R
RunPod•3w ago
chuunizzz

Intermittent Pod Issues: CUDA Errors and Pod Unresponsiveness

I'm experiencing intermittent but frequent issues with my pod running on the runpod/pytorch:2.4.0-py3.11-cuda12.4.1-devel-ubuntu22.04 image. The pod becomes unresponsive in a way that resembles a crash, but without actually showing as down in the dashboard. Problem Description: - When the issue occurs, Jupyter Lab opens but shows no folders/files - ComfyUI fails to start with CUDA errors (logs below) - Basic commands like nvidia-smi don't work - Restarting the pod temporarily resolves the issue - This happens frequently, despite no changes to ComfyUI or plugins Error logs when trying to run ComfyUI:
[2025-04-05 22:23:38.296] RuntimeError: Unexpected error from cudaGetDeviceCount(). Did you run some cuda functions before calling NumCudaDevices() that might have already set an error? Error 304: OS call failed or operation not supported on this OS
[2025-04-05 22:23:38.296] RuntimeError: Unexpected error from cudaGetDeviceCount(). Did you run some cuda functions before calling NumCudaDevices() that might have already set an error?
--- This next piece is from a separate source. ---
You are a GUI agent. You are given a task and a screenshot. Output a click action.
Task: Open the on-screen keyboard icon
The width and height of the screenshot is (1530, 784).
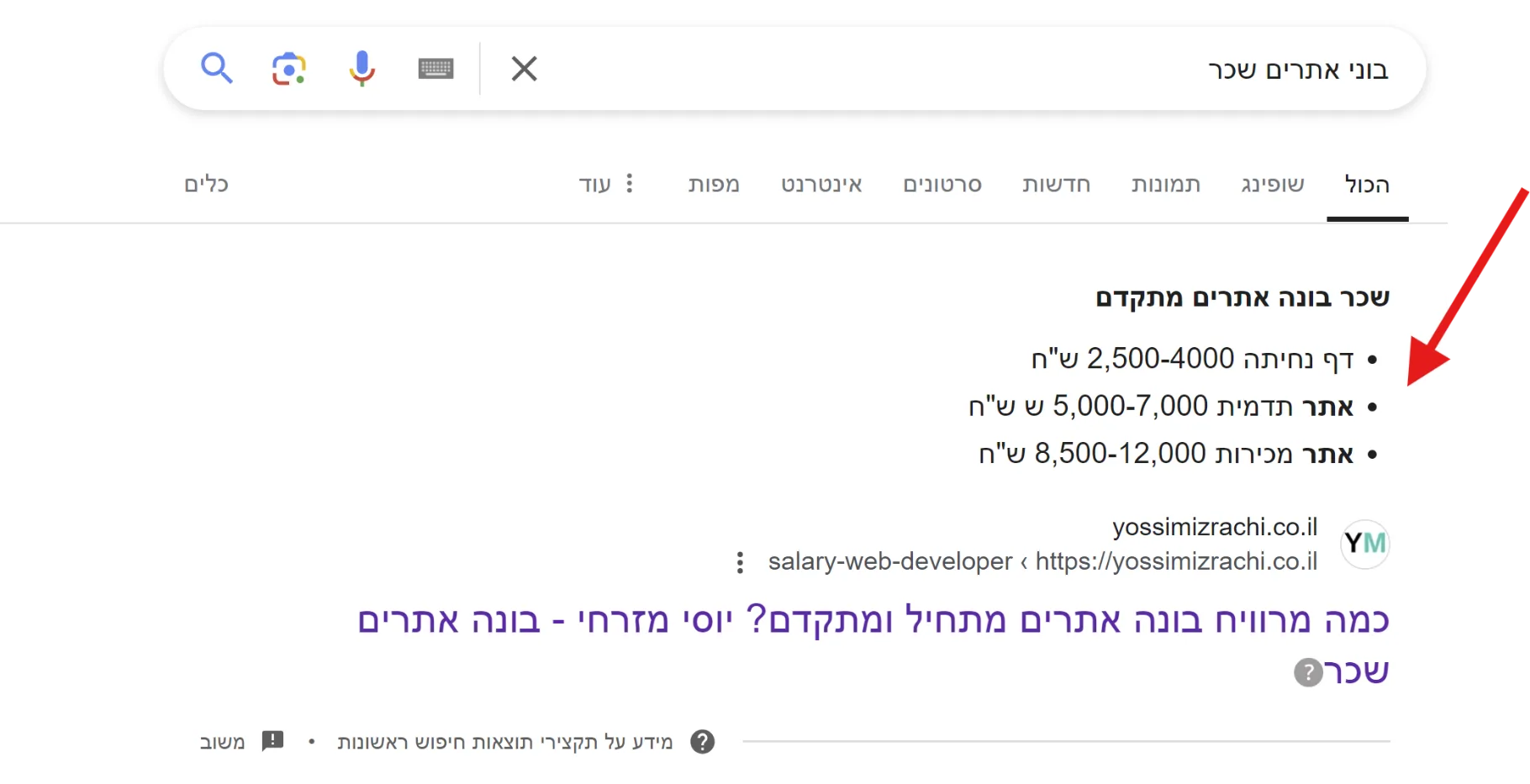point(435,68)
Error 304: OS call failed or operation not supported on this OS
The nginx logs also show:
2025/04/05 20:09:35 [error] 322#322: *13468 upstream timed out (110: Unknown error) while connecting to upstream, client: ****, server: _, request: "POST /prompt HTTP/1.1", upstream: "****", host: "****"
2025/04/05 20:09:35 [error] 322#322: *13468 upstream timed out (110: Unknown error) while connecting to upstream, client: ****, server: _, request: "POST /prompt HTTP/1.1", upstream: "****", host: "****"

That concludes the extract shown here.